> **Tasks and exercises**:
a. In the essay by a newly registered paramedic, how long was the crew at the scene of the cardiac arrest?
b. Return the part of the paramedic essay from "Matt Green is" to "decision without error.", word for word.
c. Carry the essay about a newly registered paramedic further from its last sentence.
*** Selected excerpt Section Begins ***
Matt Green is a paramedic for an NHS Trust. Follow him on Twitter @MLG1611
“Time of death 1854 hours.” There. You said it. You ended someone’s life. You’re 21 years old, still living with your parents and barely an adult in many eyes but you’ve just welded one of the biggest emotional swords available. They are dead and it’s because you said so.
You recently registered as a paramedic and completed a few preceptor shifts before going it alone. That was the first real test; the first time without a mentor to depend on and when you’re expected to take the lead and make every decision without error.
As if to prove the point, the first job was a 34 year old male in cardiac arrest.There he was, laid in the gym beside the treadmill still whirring away. It was looking bad from the start; despite good bystander CPR, there was asystole from the moment you put the pads on. Your ECA crewmate did some sterling CPR while you tried various interventions. A second crew arrived; a technician and an ECA you knew well as a student but were now clinically commanding to save this patient’s life.
You were there 40 minutes; you really did try everything until the sweat poured from your bodies. Nothing worked and you pressed on until it was time to stop. You were a long way from hospital, so copping out and conveying there was not an option. “Give it 10 more minutes” you said, reluctant to let it end like this but knowing the literature afforded this patient almost no hope of survival.
The gym emptied save for two earnest police officers who’d arrived in grim anticipation of the outcome. You knelt back and glanced around, thanked everyone for the efforts and stopped.
The formalities swallowed up the next few hours and you felt a conflicting pride that you did your duty, with a vague shaky feeling about what you’d done. You know while directly not your fault; something beyond you must have happened to make the patient die, yet you also know that his friends and family will always know he died at that time, at that place and in the conditions you bear responsibility for. Perhaps they will get to ask you about it at a coroner’s inquest.
When all was said and done, you know you did your best. Later on plenty of more experienced, more qualified paramedic colleagues reassured that you did well and your managers supported you.
The rest of the shift was less life and death; a grizzly child who needed assessing and referral to a GP who wanted lots of detailed information and based on your diagnosis decides they don’t need a follow up appointment today and can be seen in their regular surgery tomorrow. This felt a great outcome; other professionals value your assessment skills, the child’s family had minimal disruption and didn’t need to go to the paediatric emergency department miles away, there is less demand on scarce emergency resources which is good news for the NHS and it’s an overall great use of your professional autonomy.
However, you’re plagued by lucid thoughts; what if you made a mistake; what if you missed photophobia, bulging fontanelles and a non-blanching rash. You absolutely know you didn’t but it plays on your mind…what if you did?
*** Selected excerpt Section Ends ***
*** Extracted data Section Begins ***
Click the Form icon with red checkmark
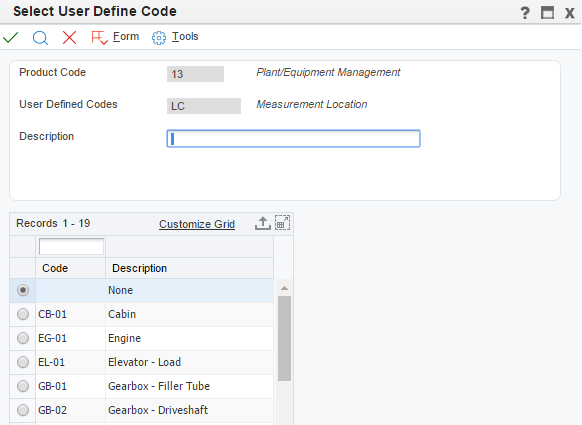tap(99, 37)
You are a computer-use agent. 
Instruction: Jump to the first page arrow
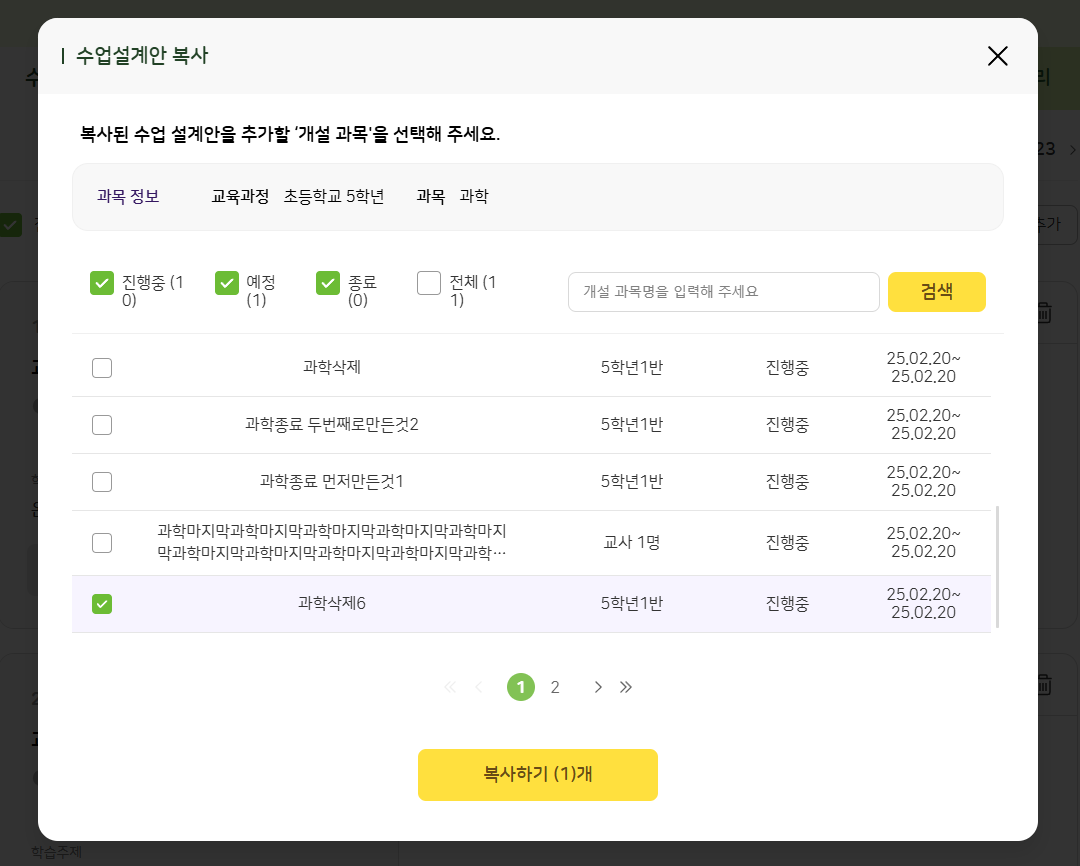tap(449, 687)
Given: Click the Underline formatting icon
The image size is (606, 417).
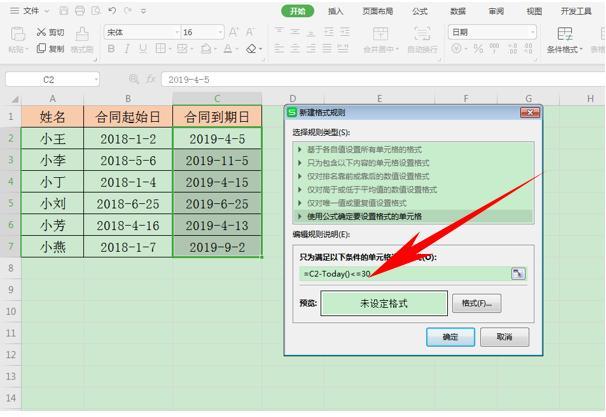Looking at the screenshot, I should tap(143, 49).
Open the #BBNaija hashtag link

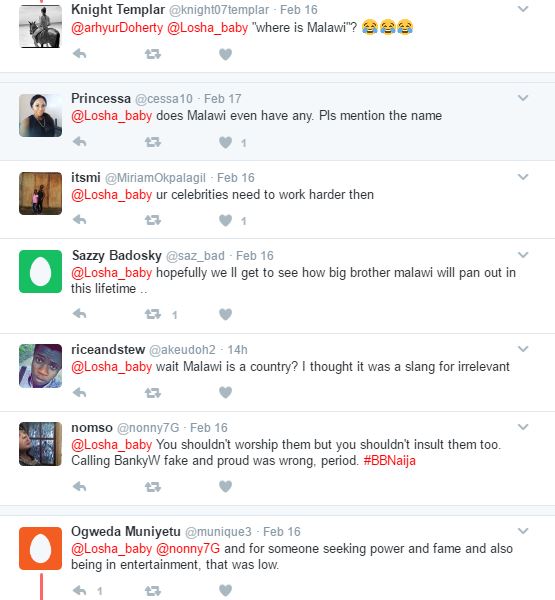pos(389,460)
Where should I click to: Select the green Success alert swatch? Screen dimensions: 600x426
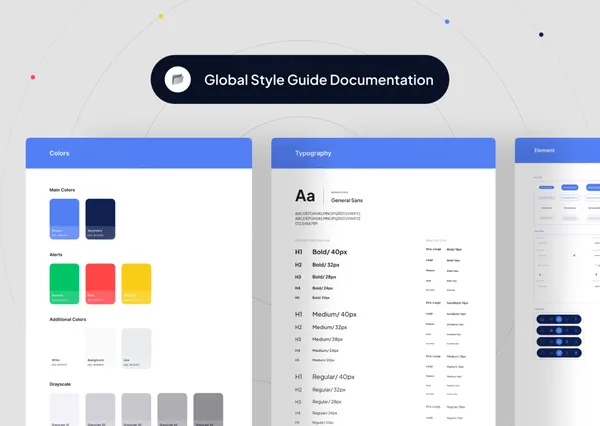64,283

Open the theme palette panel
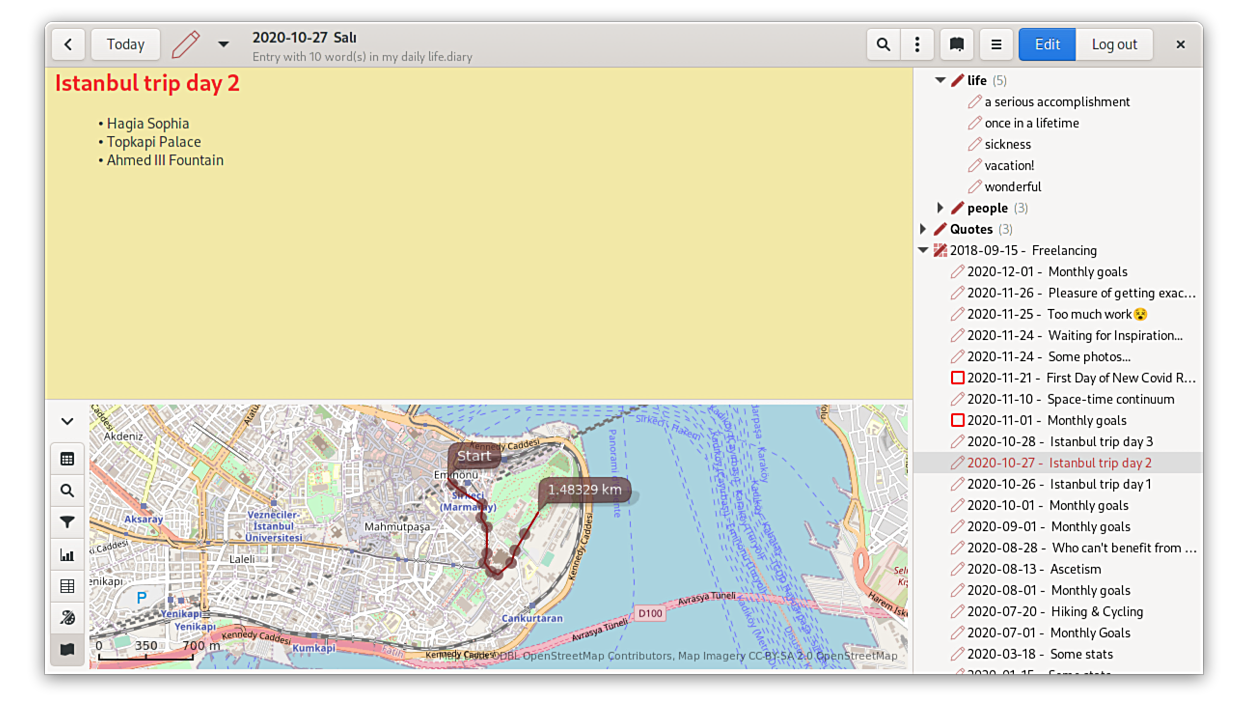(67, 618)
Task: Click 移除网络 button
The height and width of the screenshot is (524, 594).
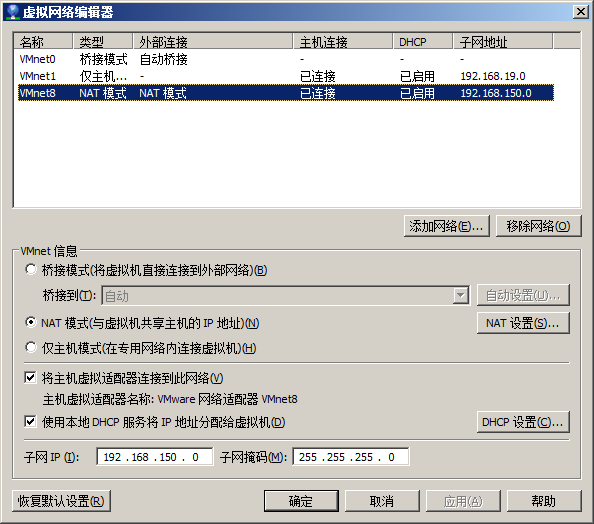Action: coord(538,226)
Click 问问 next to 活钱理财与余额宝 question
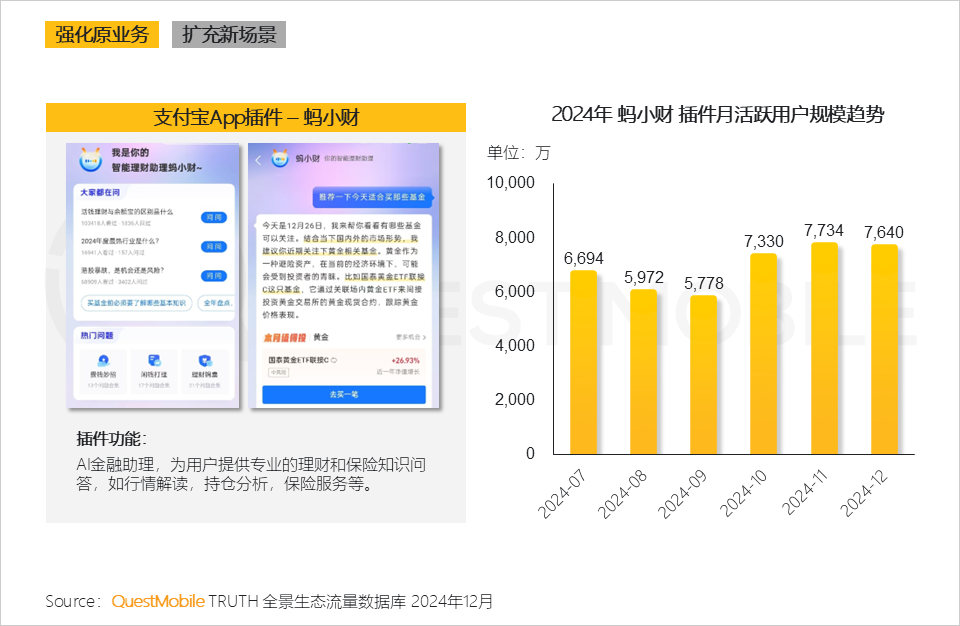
*** Extracted data Section Ends ***
> **Answers by task**:
a. 40 minutes.

b.
Matt Green is a paramedic for an NHS Trust. Follow him on Twitter @MLG1611
“Time of death 1854 hours.” There. You said it. You ended someone’s life. You’re 21 years old, still living with your parents and barely an adult in many eyes but you’ve just welded one of the biggest emotional swords available. They are dead and it’s because you said so.
You recently registered as a paramedic and completed a few preceptor shifts before going it alone. That was the first real test; the first time without a mentor to depend on and when you’re expected to take the lead and make every decision without error.

c.
The final patient was being transferred between hospitals; despite being fairly young, the next day her foot was being amputated after a string of complications meant an ulcer never healed and her necrosed foot was unsalvageable. She had fluids running and on 6 different antibiotics and painkillers; you’d been trusted with diamorphine to give PRN during the transfer by the dispatching hospital who had no escort to send with the patient. The patient wanted to talk and mourn her foot. She liked having two feet that worked; she liked the freedom, the independence and the spontaneity they afforded. She is stoical about how she will cope but is coming to terms with how it will affect her life, her perception of herself and she openly says she thinks she will become depressed or have post-traumatic stress disorder or both. She casually asks you about the differences between the two and what you recommend to help her cope with it. “You do know, don’t you?” she says while you tried to reflect confidence and competence beyond your years “you will have studied this” she follows up.
The shift ended; it was ok. It was fun, it was challenging. It was what you thought being a paramedic was all about when you applied.
On the way home you reflect that had you studied medicine you’d still be at university, looking forward to years of supported learning and structured mentorship. In nursing you’d need to build up many years of post-registration nursing study and experience before autonomously practicing like you’ve done today.
But as a paramedic, the autonomy was there on the first day. Expected to give high doses of morphine, diazepam and amiodarone here, delivering a baby there and actively trying to discharge as many patients as possible on scene. It feels like it only takes one person to disagree with one decision once and the HCPC Fitness to Practice process could bare down on you and ultimately strike you off. That’s frightening.
Looking forward, one day you’d like to focus on one area of practice. Specialist Paramedic in Critical Care is an option. Perhaps you’ll become a Resuscitation Officer in hospital or a researcher at a university. Maybe you’ll sail the seven seas as a paramedic on a cruise ship or move to a third world country to develop an ambulance service there. Perhaps when you’re ready to put down some roots, working in a GP surgery might be a great work/life balance in a beautiful part of the country. So, so much feels open to you – and it all starts as a registered paramedic.
Just one newly qualified paramedic in just one day assesses, manages, discharges and refers patients with significant clinical risk. They deal with polypharmacy, mental health, life changing moments and wrestle their own aspirations to enjoy a fulfilling career. There are hundreds of new paramedics seeing tens of thousands of patients making millions of risky decisions every year.
It is clear that all paramedics needs to be highly qualified and competent individuals to give them the skills and knowledge to make the most of their experience in practice. Able paramedics give the public confidence and strengthen our professional case for more drugs and techniques to be added to our scope of practice, to provide an even better service to our patients and be a greater asset to the health service.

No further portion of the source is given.